**STATED GOAL 1:** Reproduce word for word the part of the garage slab thread that runs from "## joecaption (Nov" down to "to improper grading.".

— BEGIN PAGE TEXT —

# Taper Concrete edge to concrete edge??



## rebelranger (Aug 1, 2012)

Ok so my garage looks to have been done in two pours which results in one pour about 1.5" higher than the other pour. When I bought the place, HUD foreclosure, I had to have an engineer come check the density of both pours to ensure they are adequate for car parking and they both came back as good. (I still don't know why this test that cost me $300 was required). Anyways I want to do connect these pieces so there isn't a lip between the two. They don't have to be perfect just don't want a lip. So...

A) Can I just just mud and do a 6" slope connecting them?

B) Will concrete mud adhere to the two pieces? (I'll prep with cleaning and acid wash)

C) What do you recommend?


----------



## rebelranger (Aug 1, 2012)

Oh and the height difference isn't due to settling. The pours are flat, minus the slight downhill decline for water run off.


----------



## joecaption (Nov 30, 2011)

No idea unless you post a picture what was done there.
Pretty common to see someone try poring over a sinking, cracking slab or trying to keep water from running into the garage due to improper grading.

— END PAGE TEXT —
— BEGIN DATA SHOWN —

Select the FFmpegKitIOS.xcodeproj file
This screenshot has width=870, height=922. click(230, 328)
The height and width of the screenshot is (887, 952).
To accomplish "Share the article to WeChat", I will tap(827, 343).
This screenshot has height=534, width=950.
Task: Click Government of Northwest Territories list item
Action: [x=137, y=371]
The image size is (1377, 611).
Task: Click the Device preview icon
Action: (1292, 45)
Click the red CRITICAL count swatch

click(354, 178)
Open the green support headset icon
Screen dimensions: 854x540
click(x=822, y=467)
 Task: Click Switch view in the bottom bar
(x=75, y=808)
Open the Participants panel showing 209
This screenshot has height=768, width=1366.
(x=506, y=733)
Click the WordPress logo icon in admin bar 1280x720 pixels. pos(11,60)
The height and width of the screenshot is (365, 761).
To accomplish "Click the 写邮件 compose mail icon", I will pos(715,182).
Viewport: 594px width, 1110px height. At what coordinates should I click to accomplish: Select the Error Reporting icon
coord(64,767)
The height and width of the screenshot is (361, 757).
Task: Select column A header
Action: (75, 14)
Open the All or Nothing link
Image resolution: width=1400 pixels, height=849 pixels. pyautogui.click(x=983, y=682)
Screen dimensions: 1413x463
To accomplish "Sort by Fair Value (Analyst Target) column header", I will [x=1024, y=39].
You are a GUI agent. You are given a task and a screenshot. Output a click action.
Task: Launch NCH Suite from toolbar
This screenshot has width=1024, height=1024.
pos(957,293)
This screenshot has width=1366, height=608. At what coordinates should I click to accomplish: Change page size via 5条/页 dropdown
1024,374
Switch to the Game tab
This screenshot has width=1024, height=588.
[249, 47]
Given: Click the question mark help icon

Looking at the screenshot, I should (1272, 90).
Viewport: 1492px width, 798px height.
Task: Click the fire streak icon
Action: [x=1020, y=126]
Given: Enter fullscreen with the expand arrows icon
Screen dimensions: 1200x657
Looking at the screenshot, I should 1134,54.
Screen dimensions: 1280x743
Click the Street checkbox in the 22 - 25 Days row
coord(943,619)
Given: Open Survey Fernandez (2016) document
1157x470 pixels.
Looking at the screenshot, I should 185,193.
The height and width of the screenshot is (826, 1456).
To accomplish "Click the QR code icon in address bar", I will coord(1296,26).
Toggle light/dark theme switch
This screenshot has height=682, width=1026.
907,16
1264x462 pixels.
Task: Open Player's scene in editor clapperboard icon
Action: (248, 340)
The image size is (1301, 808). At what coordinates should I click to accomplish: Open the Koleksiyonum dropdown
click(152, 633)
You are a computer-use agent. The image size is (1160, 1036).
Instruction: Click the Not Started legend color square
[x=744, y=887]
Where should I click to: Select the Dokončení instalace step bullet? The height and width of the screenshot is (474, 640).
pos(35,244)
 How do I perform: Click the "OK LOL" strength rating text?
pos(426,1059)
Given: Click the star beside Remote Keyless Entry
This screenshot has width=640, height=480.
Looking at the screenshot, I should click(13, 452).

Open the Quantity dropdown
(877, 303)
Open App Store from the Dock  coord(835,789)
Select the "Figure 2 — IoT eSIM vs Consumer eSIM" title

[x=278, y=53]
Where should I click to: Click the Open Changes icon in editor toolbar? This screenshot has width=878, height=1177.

— END DATA SHOWN —

**STATED GOAL 2:** From the records, quote exactly everything from the line containing "Task: Click Switch view in the bottom bar" down to the line containing "click(152, 633)", both lines included, and nothing else.

**TASK RESULT 1:**
## joecaption (Nov 30, 2011)

No idea unless you post a picture what was done there.
Pretty common to see someone try poring over a sinking, cracking slab or trying to keep water from running into the garage due to improper grading.

**TASK RESULT 2:**
 Task: Click Switch view in the bottom bar
(x=75, y=808)
Open the Participants panel showing 209
This screenshot has height=768, width=1366.
(x=506, y=733)
Click the WordPress logo icon in admin bar 1280x720 pixels. pos(11,60)
The height and width of the screenshot is (365, 761).
To accomplish "Click the 写邮件 compose mail icon", I will pos(715,182).
Viewport: 594px width, 1110px height. At what coordinates should I click to accomplish: Select the Error Reporting icon
coord(64,767)
The height and width of the screenshot is (361, 757).
Task: Select column A header
Action: (75, 14)
Open the All or Nothing link
Image resolution: width=1400 pixels, height=849 pixels. pyautogui.click(x=983, y=682)
Screen dimensions: 1413x463
To accomplish "Sort by Fair Value (Analyst Target) column header", I will [x=1024, y=39].
You are a GUI agent. You are given a task and a screenshot. Output a click action.
Task: Launch NCH Suite from toolbar
This screenshot has width=1024, height=1024.
pos(957,293)
This screenshot has width=1366, height=608. At what coordinates should I click to accomplish: Change page size via 5条/页 dropdown
1024,374
Switch to the Game tab
This screenshot has width=1024, height=588.
[249, 47]
Given: Click the question mark help icon

Looking at the screenshot, I should (1272, 90).
Viewport: 1492px width, 798px height.
Task: Click the fire streak icon
Action: [x=1020, y=126]
Given: Enter fullscreen with the expand arrows icon
Screen dimensions: 1200x657
Looking at the screenshot, I should 1134,54.
Screen dimensions: 1280x743
Click the Street checkbox in the 22 - 25 Days row
coord(943,619)
Given: Open Survey Fernandez (2016) document
1157x470 pixels.
Looking at the screenshot, I should 185,193.
The height and width of the screenshot is (826, 1456).
To accomplish "Click the QR code icon in address bar", I will coord(1296,26).
Toggle light/dark theme switch
This screenshot has height=682, width=1026.
907,16
1264x462 pixels.
Task: Open Player's scene in editor clapperboard icon
Action: (248, 340)
The image size is (1301, 808). At what coordinates should I click to accomplish: Open the Koleksiyonum dropdown
click(152, 633)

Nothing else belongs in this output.